Page extract>
== == ==

HF: Yaesu FT-450D, LDG YT-450 Autotuner, Heil Pro-Set Elite 6 headset w/foot pedal, SignaLink USB
VHF/UHF: Yaesu FT-8800, Yaesu FT-60R HT, Alinco DJ-580T HT
Samlex SEC 1235M 30 Amp switching power supply
Dell D620 Laptop running Windows 7
Ham Radio Deluxe 5.24
Antennas: Below is a picture of my antenna setup.
For VHF/UHF, I'm currently running an Ed Fong 2m/70cm J-pole at 30 feet. The free-standing mast consists of three interlocked 10' sections of Rohn 16 gauge steel pipe. The lowest mast section is buried about six inches in the ground and secured at six feet and nine feet with Rohn 4" galvanized stand-off wall mounts bolted to the deck. This excellent dual band J-pole antenna is so light and exhibits such minimal wind load that I don't even feel the need to guy the mast.
For HF, I have a 131' 80m Windom off-center-fed dipole at 35 feet and strung between three tall trees with 3/16" poly rope, several pullies, and a spring system. I used a sling shot to launch a 3/4 ounce steel weight tied to 20lb test monofilament line over the best branches for support. I then pulled up the 3/16" poly rope and constructed a pully system using laundry line pullies. Once the pullies were in place, more poly rope was threaded through them and attached to each end of the Windom. For the center Balun, a screen door spring was attached to the top and acts as a shock absorber during strong winds.
I also have an Imax 2000 5/8 wave 10m vertical at 35 feet using more of the Rohn 16 gauge steel mast. The mast is bolted to the side of the house using more Rohn 4" Stand-offs.
I use the Windom for 80m, 40m, 20m, and 15m while the Imax 2000 does a great job on 10m and 12m and is serviceable on 15m and 17m with a tuner.
The J-Pole on the left and the Imax 2000 on the right:
Here is a better view of the J-pole and the 4:1 balun of the Windom.
A close up of the balun and it's spring system.
One of the pullies.
The other pully.
Mobile VHF: Icom IC-2100H 2m Mobile rig
Mobile Antennas: Comet SBB-5NMO and SBB-1NMO(for parking in the garage!) on a permanent NMO mount, drilled in the center of the vehicle roof.
My Radio Autobiography:
I know this is long, but it is the complete story of my path to Amateur Radio and beyond.
Ever since I was a young child, I have had a fascination with radio communication. In 1984, when I was just six years old, I received my first pair of Archer Space Patrol 49 MHz walkie-talkies from Radio Shack. I was amazed at the ability to talk to someone almost one hundred feet away without any wires. Later that year, I got a pair of 49MHz headsets that were all compatible with my earlier radios. I could now ride my bike and talk to my friend in front of me!

== == ==

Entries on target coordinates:
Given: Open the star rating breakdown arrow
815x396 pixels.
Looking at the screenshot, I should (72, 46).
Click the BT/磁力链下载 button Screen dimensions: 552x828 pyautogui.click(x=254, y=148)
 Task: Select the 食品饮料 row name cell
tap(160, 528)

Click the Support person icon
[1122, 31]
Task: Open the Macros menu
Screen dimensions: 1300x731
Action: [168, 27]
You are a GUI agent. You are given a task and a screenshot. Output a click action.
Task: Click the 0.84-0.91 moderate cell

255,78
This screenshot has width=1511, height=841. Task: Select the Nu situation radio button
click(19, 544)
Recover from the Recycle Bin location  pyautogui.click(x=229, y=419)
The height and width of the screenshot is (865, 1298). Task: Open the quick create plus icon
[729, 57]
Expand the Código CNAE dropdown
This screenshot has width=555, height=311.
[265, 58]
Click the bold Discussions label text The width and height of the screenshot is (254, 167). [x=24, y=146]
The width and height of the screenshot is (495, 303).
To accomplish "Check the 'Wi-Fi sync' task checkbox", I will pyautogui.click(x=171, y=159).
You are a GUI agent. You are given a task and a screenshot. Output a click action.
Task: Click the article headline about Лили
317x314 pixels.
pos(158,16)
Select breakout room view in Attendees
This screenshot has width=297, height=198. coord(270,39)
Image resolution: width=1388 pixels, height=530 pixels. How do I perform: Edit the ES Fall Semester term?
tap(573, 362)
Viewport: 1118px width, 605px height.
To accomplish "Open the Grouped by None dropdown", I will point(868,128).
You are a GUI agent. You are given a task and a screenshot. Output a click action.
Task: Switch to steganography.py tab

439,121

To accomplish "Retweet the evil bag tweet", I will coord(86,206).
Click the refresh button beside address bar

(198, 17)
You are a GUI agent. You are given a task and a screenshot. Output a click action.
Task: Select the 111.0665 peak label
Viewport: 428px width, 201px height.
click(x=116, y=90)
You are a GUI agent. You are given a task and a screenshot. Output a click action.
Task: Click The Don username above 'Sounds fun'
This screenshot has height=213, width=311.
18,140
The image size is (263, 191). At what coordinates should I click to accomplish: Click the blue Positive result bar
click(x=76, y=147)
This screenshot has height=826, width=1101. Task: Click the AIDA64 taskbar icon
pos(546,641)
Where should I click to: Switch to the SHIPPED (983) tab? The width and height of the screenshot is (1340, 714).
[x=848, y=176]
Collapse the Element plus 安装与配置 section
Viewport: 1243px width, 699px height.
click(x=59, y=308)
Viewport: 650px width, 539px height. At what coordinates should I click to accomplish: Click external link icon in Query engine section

== == ==

Exercise aim>
From the ham radio station description, quote the part that opens with the words containing "I also have" and closes with "it's spring system.".

Solution for this problem>
I also have an Imax 2000 5/8 wave 10m vertical at 35 feet using more of the Rohn 16 gauge steel mast. The mast is bolted to the side of the house using more Rohn 4" Stand-offs.
I use the Windom for 80m, 40m, 20m, and 15m while the Imax 2000 does a great job on 10m and 12m and is serviceable on 15m and 17m with a tuner.
The J-Pole on the left and the Imax 2000 on the right:
Here is a better view of the J-pole and the 4:1 balun of the Windom.
A close up of the balun and it's spring system.